## WHAT THIS TASK INVOLVES
Would you return every entry, exactly as it is written?

-------- DATA SUPPLIED

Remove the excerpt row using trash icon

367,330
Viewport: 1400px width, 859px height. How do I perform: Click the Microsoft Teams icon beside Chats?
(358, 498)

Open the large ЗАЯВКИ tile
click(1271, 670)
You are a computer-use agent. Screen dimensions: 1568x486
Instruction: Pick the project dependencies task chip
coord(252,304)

----------------

## SOLUTION TO THIS EXERCISE
Remove the excerpt row using trash icon

367,330
Viewport: 1400px width, 859px height. How do I perform: Click the Microsoft Teams icon beside Chats?
(358, 498)

Open the large ЗАЯВКИ tile
click(1271, 670)
You are a computer-use agent. Screen dimensions: 1568x486
Instruction: Pick the project dependencies task chip
coord(252,304)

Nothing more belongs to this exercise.